Geotextile Fabric: Function & Uses

Instructor: Stephanie Przybylek

Stephanie has taught studio art and art history classes to audiences of all ages. She holds a master's degree in Art History.

Why would some textiles be buried underground? In this lesson, learn about special textiles called geotextile fabrics, how they work and how they're used.

What Are Geotextile Fabrics?

We wear textiles and decorate our homes with them. So why would we bury some of them underground? Well, some textiles are made for special industrial purposes like separating rocks from soil. They're called geotextile fabrics.

Geotextile fabric being used to separate layers of materials
Geotextile fabric as a barrier layer

Geotextile fabrics are synthetic or man-made materials that are strong, resistant to rot, and have varying degrees of permeability. Permeability means their surfaces have very small openings that allow liquid or gases to pass through.

Geotextile fabrics are made from many kinds of materials, including polyester and polypropylene. These special fabrics were first used in the 1950s, and the term 'geotextiles' was coined in 1977 at a Paris engineering conference.

Geotextile fabrics are usually made in two ways:

  1. Woven geotextile fabrics are made by interlacing flat or round strands of material at right angles.
  2. Non-woven geotextile fabrics, which resemble felt, are often made by needle-punching, where barbed needles push through layers of fibrous webs of material over and over again. This repeated action creates very permeable textiles that are also known as filter textiles.

Functions of Geotextile Fabrics

Geotextile fabrics have five basic functions. They can:

  • Separate layers of materials and keep them from sinking or disintegrating into each other.
  • Drain areas where water pools while keeping soil in place.
  • Serve as effective filters, catching some materials to prevent drains from clogging.
  • Reinforce earthen structures like drains and dikes by holding layers in place.
  • Protect and guard against erosion in places like roads and beaches.

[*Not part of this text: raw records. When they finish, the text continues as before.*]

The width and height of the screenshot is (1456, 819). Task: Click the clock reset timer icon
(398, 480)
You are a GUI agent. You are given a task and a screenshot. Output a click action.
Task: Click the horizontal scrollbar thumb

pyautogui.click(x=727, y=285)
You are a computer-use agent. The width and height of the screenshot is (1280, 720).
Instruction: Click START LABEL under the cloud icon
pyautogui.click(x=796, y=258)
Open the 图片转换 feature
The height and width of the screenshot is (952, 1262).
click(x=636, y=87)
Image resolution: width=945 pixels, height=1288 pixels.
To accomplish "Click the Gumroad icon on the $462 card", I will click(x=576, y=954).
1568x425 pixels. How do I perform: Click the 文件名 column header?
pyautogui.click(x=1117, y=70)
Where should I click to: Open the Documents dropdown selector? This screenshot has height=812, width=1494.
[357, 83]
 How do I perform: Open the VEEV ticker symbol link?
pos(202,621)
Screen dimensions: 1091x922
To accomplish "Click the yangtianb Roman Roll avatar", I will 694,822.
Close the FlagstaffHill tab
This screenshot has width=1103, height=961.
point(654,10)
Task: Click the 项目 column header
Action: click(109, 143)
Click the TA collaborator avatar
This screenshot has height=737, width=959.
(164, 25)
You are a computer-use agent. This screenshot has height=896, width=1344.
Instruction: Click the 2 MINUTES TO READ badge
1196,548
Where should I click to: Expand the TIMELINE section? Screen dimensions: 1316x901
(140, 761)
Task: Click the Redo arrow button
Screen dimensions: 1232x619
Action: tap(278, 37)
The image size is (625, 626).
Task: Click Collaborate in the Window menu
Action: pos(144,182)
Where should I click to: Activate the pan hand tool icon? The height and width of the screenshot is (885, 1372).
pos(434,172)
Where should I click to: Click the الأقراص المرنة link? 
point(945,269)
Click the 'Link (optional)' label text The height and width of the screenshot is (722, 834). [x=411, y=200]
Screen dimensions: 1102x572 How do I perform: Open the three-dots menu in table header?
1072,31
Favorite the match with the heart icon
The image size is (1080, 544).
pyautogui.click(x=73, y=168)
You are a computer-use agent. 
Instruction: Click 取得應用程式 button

These functions make geotextile fabrics useful in many industries, especially construction and civil engineering.

Uses of Geotextiles

Among their many uses, geotextile fabrics provide erosion control, help with drainage, and help with soil stability. Concerned about high water runoff and soil erosion? Geotextiles might be the answer. They're are used below ground layers to reinforce roadbeds and airport runways. They cover and protect soft subsoils on construction sites.

They're also used in places we enjoy like beaches, where they help with seawall reinforcement and reduce beach erosion. They can also protect us from areas that are not pleasing like in lining systems for landfills.

Geotextile fabrics come in many different types and weights of fabric. Lightweight geotextiles are used in drainage, landscaping, and filtration where they help allow water to escape but don't need to support structures.